SOURCE =
And it's just day two of the month long process.

Saturday, October 23, 2010

Bob Barker Would be so Proud

I love the month of October.  Now, I know that plenty of people say things like, "Oh, October is so great!  I just really love fall!  Or "Autumn is my favorite season!" 

I respond to these people by punching them in the stomach all while screaming, "TAKE IT BACK!!! NO ONE LOVES OCTOBER AS MUCH AS MEEEE!!" 

Don't ever tell me you love October because I WILL challenge you to a fight to the death, and have I ever mentioned that I don't lose?  Because I don't.  I win at life, and that includes your measley sense of affection for my beloved month.  Just kidding.  Sort of.

Because ohmygod, what could be better than the profusion of pumpkin-flavored stuff available in October?  I MEAN EVERYTHING! FLAVOR EVERYTHING WITH PUMPKIN!!  And don't even get me started on the weather, and the color, and the breeze, and the crazy blue sky that makes me think God must have done a ton of hallucinogens and is going nuts with some finger paint in heaven, and the smell of smoke in the air, which doesn't smell good any other time of year, but for some reason is making you hot for your husband.  Like you look at your significant other and want to tear him right out of that college hoodie he is wearing.  Or the perfection that is CHILI and APPLE CIDER and RED WINE. 

You know what else is in October?  The best holiday of the year.  My countdown to Halloween starts on the 1st, and I faithfully watch every horror film on television in preperation.  And on the actual glorious night, I pray that It's the Great Pumpkin, Charlie Brown!  will be on t.v. and then I pass out in a glorious sugar- induced coma. 

But this October is a little different because Ms. Savannah hit the six month mark and since we are conscientous citizens, we knew that this was the month she would need to be fixed.  I plead ignorance here because our other two dogs came to us pre-sterilized with no worries of crazy dog humping and bastard litters of puppies to be handed out for free at the local supermarket.

Interface element rows =
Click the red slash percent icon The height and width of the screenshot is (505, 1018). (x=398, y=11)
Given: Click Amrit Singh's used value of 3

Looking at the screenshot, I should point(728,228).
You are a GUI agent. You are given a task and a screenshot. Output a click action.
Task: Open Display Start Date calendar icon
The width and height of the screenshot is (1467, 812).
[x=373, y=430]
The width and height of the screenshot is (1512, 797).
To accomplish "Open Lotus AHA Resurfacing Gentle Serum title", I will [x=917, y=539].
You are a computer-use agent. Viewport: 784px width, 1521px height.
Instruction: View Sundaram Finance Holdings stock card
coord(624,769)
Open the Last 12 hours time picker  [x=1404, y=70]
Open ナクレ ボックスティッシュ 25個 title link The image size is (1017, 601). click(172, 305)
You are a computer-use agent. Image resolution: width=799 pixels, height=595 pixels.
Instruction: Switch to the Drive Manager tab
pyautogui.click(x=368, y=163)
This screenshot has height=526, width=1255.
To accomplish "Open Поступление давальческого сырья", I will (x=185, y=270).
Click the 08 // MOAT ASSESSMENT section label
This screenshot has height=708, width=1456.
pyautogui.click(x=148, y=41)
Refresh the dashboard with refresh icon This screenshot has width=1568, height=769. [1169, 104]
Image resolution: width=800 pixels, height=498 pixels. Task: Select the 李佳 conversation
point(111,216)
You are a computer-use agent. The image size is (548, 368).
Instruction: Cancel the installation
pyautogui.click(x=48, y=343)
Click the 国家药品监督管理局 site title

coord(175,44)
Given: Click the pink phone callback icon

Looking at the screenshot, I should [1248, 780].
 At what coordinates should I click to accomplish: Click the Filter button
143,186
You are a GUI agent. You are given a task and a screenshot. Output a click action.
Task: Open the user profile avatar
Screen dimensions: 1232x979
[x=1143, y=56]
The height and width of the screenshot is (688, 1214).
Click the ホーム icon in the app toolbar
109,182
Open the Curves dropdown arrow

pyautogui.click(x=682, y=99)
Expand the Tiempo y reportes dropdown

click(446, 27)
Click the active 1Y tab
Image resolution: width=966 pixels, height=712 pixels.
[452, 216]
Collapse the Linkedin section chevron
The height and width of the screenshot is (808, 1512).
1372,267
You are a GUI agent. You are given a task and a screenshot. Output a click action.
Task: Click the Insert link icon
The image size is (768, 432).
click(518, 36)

WHAT THE TASK REQUIRES =
In the sentence of the blog post that begins "And don't even get me started on," list each thing the writer says not to get them started on.

ANSWER TO THIS PROBLEM =
- The weather
- The color
- The breeze
- The crazy blue sky
- The smell of smoke in the air